I am on maternity leave and get £620 maternity allowance each month. Whilst I was working I saved £9,000 to supplement my maternity pay. DH has been made redundant and is looking for another role. He has about £10k in savings.

Our monthly bills are relatively low as we have quite small rent to pay, so bills come to about £1,200 PCM this is not including food or any unexpected expenses/ living expenses.

What's worrying me is that we obviously don't know how long it's going to be until DH finds another role, his usual salary is about £50k but he may not get offered anything at this level.

How bad do you think this is?

OP posts:
Yura · 03/12/2018 09:28

@ghanagirl you are in a fortunate situation, just like my sil. enjoy it, but don’t assume its the samw everywhere. you are very, very lucky.

Caprisunorange · 03/12/2018 09:30

I understand why you’re both worrying but in contrast to the other posts I think you’re secure enough for him to take December off and enjoy his new baby!

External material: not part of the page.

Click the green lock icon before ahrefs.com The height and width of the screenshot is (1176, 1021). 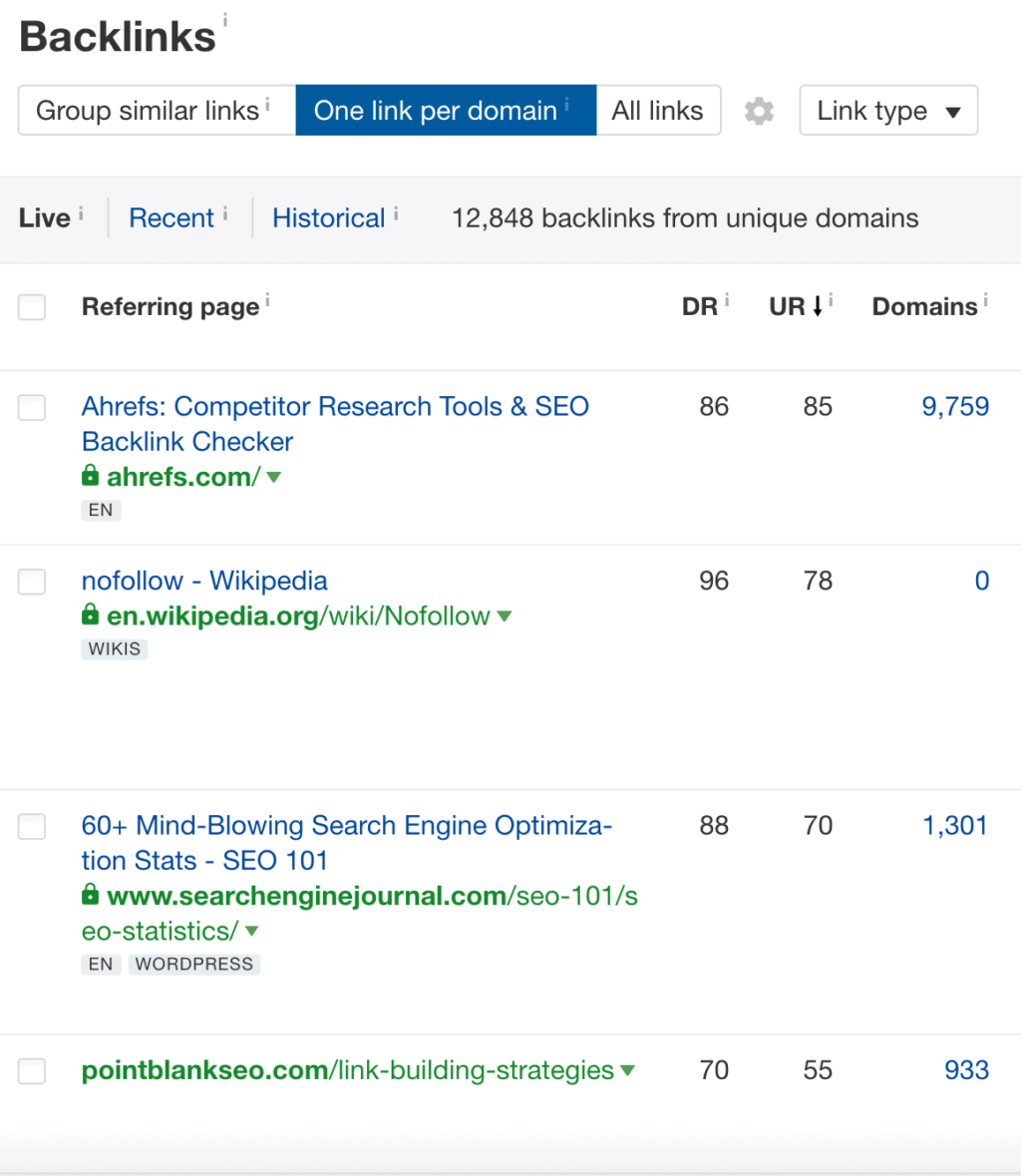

As you say, it’s not a great time for hiring (but January is the best month of the year! ) this month off is a once in a lifetime opportunity

howabout · 03/12/2018 09:39

This happened to us when we had a toddler and a new baby. DH got a contract job quickly and 3 years later went back to being an employee. Still haven't spent the redundancy.

Completely disagree with those suggesting you leave DH holding the baby. He has to prioritise getting back into the workforce ASAP and if you are freelance it sounds like normally his is the more reliable pay packet.

His confidence will have taken a knock so the last thing he needs is to be sitting at home while his pp DW takes over the breadwinning.

I made DH claim his contributory JSA on principle but at a taxable £73 per week it won't help your finances much. On the other hand, because of the time of year it is likely your DH will be entitled to an income tax rebate.

My advice would be DON'T PANIC, make sure DH's interview suit and haircut are in order despite any penny watching and make the most of having a shared maternity / paternity break.

Actually we relocated countries when DD1 was a baby and neither of us had a job lined up. So we have done this twice. It is lovely to spend the first 2-3 months with both parents around. Make the most of it, because if it takes longer than 3 months for your DH to have a replacement job on the horizon and you are renting in London you will probably have some decisions to make. If, as I suspect, he is easily re-employable then make sure he takes his time to find the right position.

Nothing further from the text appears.